Sejak 2020 sampai saat ini, sejumlah kementerian/lembaga sudah banyak membuat kebijakan di tiap sektor untuk mengendalikan AMR. Beberapa di antaranya adalah Kementerian Kesehatan (7 kebijakan), Kementerian Pertahanan (1 kebijakan), Badan Pengawas Obat dan Makanan (2 kebijakan), Kementerian Pertanian (6 kebijakan), serta Kementerian Kelautan dan Perikanan (6 kebijakan).
Menurut Rama, sidang majelis kesehatan dunia tahun 2015 telah mengamanatkan agar setiap negara memiliki rencana aksi nasional pengendalian AMR. Hal ini kemudian ditindaklanjuti pemerintah dengan mengeluarkan Peraturan Menteri Koordinator Bidang PMK Nomor 7 Tahun 2021 tentang Rencana Aksi Nasional Pengendalian Resistensi Antimikroba (RAN-PRA) Tahun 2020-2024.
Meski demikian, Rama menyebut, kebijakan pengendalian AMR baik sektoral maupun lintas sektor yang disusun pada masa pandemi belum cukup ideal karena di saat yang sama masih memikirkan kedaruratan Covid-19. Oleh karena itu, kebijakan lintas sektor yang telah ada saat ini akan mulai ditinjau dan diukur pelaksanaannya pada Agustus 2023.

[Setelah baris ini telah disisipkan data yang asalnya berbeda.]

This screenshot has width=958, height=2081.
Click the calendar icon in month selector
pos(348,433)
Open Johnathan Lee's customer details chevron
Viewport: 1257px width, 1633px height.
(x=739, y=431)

Selain itu, pengendalian AMR juga memerlukan dukungan riset untuk menemukan tata cara pengobatan, metode diagnostik, dan vaksin baru. Peningkatan bidang riset ini dilakukan melalui pengembangan lima dokumen kerja sama tentang pengendalian AMR dengan organisasi masyarakat sipil, organisasi internasional atau regional, mitra pembangunan, perguruan tinggi atau lembaga riset, dan dunia usaha.

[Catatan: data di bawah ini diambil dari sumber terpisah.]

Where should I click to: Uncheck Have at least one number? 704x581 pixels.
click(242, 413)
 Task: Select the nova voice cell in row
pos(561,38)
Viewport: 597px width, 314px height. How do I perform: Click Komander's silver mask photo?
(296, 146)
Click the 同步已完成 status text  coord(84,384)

”Khusus untuk BRIN (Badan Riset dan Inovasi Nasional) perlu mempersiapkan agenda riset dan peluang kerja sama. Ke depan, BRIN juga bisa memosisikan diri pada RAN-PRA periode selanjutnya,” kata Rama.
Riset AMR
Kepala Kelompok Riset Molecular Pathogen Pusat Riset Biologi Molekular Eijkman BRIN Dodi Safari mengatakan, pengurutan keseluruhan genom (whole genome sequencing/WGS) memiliki potensi dalam meningkatkan kemampuan surveilans AMR baik di tingkat nasional maupun global. Pengurutan seluruh genom juga dapat memberikan informasi karakterisasi bakteri patogen mekanisme resistensi, evolusi, dan dinamika populasi patogen.

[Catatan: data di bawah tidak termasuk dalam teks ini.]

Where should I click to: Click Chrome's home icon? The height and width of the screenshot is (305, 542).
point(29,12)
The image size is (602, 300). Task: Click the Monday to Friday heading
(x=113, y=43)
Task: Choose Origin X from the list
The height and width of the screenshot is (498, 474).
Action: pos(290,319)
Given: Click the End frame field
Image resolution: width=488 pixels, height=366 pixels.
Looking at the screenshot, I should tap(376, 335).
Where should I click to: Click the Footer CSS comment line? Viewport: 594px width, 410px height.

”Kita bisa menginisiasi dari sekarang untuk membuat data WGS sebagai sampel dan bisa diakses pihak-pihak yang berkepentingan. Hal terpenting adalah bagaimana kita bisa menstimulasi penelitian terkait dengan AMR melalui WGS,” ucapnya.
Ketua Komite Pengendalian Resistensi Antimikroba (KPRA) Kementerian Kesehatan Anis Karuniawati menyatakan, upaya pengendalian sangat penting karena antimikroba adalah kelompok obat dengan sistem target kerja yang berbeda dibandingkan dengan obat-obatan lain. Antimikroba merupakan obat yang ditargetkan kepada makhluk hidup lain yang berada di tubuh manusia, sementara target untuk obat-obatan lain banyak ditujukan pada sel.
”Kita harus memikirkan pencegahan dan pengendalian infeksi agar tidak menularkan ke pasien lain ataupun lingkungan rumah sakit. Upaya ini memang tidak mudah, tetapi inilah yang harus dikerjakan untuk mengatasi resistensi, khususnya di rumah sakit,” ujar Anis yang juga pengajar di Departemen Mikrobiologi Klinik Fakultas Kedokteran Universitas Indonesia.